The Research School for Socio-Economic and Natural Sciences of the Environment (SENSE Research School) is a joint venture for integrated environmental and sustainability research and multidisciplinary PhD training in the Netherlands. The school was accredited by the Royal Netherlands Academy of Arts and Sciences (KNAW) during 1997-2006, was not accredited during 2007, and in 2007 had applied for reaccreditation by a revamped KNAW successor.  It was reacccredited in 2008 and 2014. In 2007 the program listed 80 Ph.D. courses.

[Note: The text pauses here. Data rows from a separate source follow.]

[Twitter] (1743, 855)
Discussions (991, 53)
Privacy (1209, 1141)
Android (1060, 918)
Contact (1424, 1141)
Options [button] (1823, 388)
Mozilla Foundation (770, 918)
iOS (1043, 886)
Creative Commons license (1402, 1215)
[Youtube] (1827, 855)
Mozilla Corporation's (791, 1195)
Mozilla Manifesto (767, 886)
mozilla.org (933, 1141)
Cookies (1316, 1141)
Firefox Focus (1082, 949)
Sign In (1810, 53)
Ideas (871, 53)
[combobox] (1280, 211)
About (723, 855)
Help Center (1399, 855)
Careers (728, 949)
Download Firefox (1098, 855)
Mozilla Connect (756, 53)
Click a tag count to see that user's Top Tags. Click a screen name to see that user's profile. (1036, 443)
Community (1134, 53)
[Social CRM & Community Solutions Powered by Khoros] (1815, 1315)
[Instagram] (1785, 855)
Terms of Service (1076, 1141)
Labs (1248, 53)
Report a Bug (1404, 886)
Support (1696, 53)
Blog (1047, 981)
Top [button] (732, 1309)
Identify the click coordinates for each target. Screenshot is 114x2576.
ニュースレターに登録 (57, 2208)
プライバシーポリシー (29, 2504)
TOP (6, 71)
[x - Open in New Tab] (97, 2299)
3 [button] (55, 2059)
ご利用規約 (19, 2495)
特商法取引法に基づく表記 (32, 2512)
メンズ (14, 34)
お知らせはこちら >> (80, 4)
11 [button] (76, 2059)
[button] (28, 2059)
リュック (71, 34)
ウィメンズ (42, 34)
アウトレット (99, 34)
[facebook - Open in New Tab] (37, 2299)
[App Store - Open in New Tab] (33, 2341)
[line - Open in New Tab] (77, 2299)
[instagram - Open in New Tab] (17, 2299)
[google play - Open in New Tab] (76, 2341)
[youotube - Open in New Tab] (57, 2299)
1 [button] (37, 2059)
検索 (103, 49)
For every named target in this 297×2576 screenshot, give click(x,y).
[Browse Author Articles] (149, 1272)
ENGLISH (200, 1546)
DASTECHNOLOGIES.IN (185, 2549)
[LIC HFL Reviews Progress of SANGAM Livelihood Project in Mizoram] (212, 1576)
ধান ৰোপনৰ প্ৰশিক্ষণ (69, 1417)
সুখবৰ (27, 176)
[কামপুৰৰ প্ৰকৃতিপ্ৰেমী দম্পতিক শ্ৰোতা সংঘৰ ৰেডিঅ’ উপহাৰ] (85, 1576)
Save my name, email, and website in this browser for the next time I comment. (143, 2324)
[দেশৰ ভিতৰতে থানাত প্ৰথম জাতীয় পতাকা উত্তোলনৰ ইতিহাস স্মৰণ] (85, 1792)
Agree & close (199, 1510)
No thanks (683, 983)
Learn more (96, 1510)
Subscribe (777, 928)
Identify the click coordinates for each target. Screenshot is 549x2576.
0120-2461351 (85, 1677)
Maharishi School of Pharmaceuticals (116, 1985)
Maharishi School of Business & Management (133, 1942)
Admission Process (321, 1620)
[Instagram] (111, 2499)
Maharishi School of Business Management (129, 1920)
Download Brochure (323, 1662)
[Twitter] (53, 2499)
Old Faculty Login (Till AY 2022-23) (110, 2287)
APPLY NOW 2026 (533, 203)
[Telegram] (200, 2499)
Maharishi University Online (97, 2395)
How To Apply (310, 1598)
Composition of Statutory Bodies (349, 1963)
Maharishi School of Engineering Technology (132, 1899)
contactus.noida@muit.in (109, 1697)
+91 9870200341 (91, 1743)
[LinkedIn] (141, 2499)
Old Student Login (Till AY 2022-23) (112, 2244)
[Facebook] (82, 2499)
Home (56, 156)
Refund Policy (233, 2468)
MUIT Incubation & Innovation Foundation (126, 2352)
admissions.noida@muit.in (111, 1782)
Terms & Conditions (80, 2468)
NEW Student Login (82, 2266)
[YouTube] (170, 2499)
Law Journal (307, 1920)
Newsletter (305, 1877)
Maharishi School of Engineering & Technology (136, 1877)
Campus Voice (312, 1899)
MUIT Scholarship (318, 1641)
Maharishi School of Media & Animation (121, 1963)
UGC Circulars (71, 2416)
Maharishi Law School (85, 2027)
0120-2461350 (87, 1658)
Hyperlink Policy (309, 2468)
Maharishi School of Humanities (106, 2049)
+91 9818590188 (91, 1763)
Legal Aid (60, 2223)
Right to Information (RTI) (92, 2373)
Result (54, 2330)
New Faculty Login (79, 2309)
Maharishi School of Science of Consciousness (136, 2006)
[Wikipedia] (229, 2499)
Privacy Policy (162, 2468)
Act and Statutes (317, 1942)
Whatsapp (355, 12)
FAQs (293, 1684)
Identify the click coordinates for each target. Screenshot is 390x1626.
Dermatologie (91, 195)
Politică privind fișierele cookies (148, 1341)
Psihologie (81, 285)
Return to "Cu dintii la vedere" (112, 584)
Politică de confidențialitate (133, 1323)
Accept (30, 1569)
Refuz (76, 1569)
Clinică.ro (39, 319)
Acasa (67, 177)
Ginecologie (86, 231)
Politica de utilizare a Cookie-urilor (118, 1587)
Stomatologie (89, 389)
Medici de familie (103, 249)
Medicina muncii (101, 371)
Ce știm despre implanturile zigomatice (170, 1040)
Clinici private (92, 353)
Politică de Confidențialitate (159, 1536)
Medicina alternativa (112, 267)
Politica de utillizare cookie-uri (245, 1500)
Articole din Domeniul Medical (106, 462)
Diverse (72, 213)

In 2013, there were 600 Ph.D. students affiliated with the program.

Members
It is based on a partnership between (departments of) eleven Dutch academic institutions (nine universities and two institutes):

 Groningen University - Center for Energy and Environmental Studies
 Leiden University - Institute of Environmental Sciences
 Open University Herleen - School of Science
 Netherlands Environmental Assessment Agency
 Radboud University Nijmegen - Department of Environmental Science
 University of Amsterdam - Institute for Biodiversity and Ecosystem Dynamics
 University of Twente - Water Engineering & Management Department and Faculty of Geo-Information Science and Earth Observation
 IHE Delft Institute for Water Education
 Utrecht University - Copernicus Institute for Sustainable Development and Innovation
 VU University Amsterdam - Department of Ecological Science and Institute for Environmental Studies
 Wageningen University - Wageningen Institute for Environment and Climate Research

Climate change
The program was to be subsidized by the Dutch Ministry of Environment during 2007-2009 "for the specific purpose of organizing a process of knowledge exchange, which is dedicated to the determination of the 50 most pressing policy-relevant research questions related to environmental and climate change issues in the coming years."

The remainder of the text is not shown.